[About this task]: The word "breadcrumb" marks the lines you need; copy each of them from the data.

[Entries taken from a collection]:
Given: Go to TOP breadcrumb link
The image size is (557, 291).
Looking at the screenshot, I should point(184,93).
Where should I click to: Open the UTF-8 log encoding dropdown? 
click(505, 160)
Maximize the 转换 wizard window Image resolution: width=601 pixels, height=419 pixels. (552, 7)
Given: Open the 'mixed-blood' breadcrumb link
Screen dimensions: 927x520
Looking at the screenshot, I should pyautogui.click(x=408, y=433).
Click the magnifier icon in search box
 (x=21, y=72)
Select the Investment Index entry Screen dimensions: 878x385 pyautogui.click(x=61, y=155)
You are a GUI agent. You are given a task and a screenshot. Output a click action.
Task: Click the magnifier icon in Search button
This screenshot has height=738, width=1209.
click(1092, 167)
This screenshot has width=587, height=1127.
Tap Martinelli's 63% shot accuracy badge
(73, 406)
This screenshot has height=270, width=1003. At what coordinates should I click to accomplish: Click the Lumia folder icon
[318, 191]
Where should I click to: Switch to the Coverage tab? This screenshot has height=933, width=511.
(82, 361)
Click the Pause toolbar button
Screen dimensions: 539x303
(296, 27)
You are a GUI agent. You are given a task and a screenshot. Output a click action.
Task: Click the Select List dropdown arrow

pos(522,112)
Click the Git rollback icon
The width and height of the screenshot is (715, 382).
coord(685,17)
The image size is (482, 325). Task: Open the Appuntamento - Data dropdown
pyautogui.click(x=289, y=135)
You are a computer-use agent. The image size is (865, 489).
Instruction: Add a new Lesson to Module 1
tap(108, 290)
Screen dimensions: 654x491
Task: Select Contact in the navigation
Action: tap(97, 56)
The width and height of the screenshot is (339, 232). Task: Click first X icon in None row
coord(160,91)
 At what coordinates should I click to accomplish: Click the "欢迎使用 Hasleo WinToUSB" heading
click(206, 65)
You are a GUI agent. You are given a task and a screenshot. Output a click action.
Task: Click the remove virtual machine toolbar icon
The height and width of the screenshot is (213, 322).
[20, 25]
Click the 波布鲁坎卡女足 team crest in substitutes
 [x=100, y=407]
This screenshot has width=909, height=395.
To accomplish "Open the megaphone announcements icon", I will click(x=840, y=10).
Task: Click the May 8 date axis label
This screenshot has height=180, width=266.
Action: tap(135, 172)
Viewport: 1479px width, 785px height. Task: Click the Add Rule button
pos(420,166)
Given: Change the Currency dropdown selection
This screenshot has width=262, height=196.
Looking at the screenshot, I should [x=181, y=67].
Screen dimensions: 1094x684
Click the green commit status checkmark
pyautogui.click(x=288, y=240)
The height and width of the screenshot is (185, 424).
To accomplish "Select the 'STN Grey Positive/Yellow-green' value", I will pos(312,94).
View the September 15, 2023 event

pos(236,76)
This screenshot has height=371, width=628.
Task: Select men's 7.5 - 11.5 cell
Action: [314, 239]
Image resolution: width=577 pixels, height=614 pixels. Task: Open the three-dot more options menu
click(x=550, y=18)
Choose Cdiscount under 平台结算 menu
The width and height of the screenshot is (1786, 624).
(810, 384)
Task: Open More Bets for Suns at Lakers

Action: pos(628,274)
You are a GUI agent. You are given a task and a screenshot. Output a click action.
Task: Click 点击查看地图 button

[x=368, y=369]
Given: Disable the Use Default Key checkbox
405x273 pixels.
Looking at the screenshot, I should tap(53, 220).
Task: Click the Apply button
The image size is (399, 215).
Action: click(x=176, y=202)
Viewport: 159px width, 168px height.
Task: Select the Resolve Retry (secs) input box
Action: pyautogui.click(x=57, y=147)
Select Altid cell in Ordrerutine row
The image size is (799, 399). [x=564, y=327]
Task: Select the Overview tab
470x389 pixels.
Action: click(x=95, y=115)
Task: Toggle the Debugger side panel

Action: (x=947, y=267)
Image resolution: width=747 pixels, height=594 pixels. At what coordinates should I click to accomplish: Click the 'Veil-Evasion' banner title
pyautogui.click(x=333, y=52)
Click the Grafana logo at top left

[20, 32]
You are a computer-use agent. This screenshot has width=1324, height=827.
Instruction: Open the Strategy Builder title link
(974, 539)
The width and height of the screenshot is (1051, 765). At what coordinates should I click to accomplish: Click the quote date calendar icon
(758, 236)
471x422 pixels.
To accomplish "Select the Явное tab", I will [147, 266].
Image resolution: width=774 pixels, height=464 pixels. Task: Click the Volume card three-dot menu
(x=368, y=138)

[Expected answer]:
Given: Go to TOP breadcrumb link
Given: Open the 'mixed-blood' breadcrumb link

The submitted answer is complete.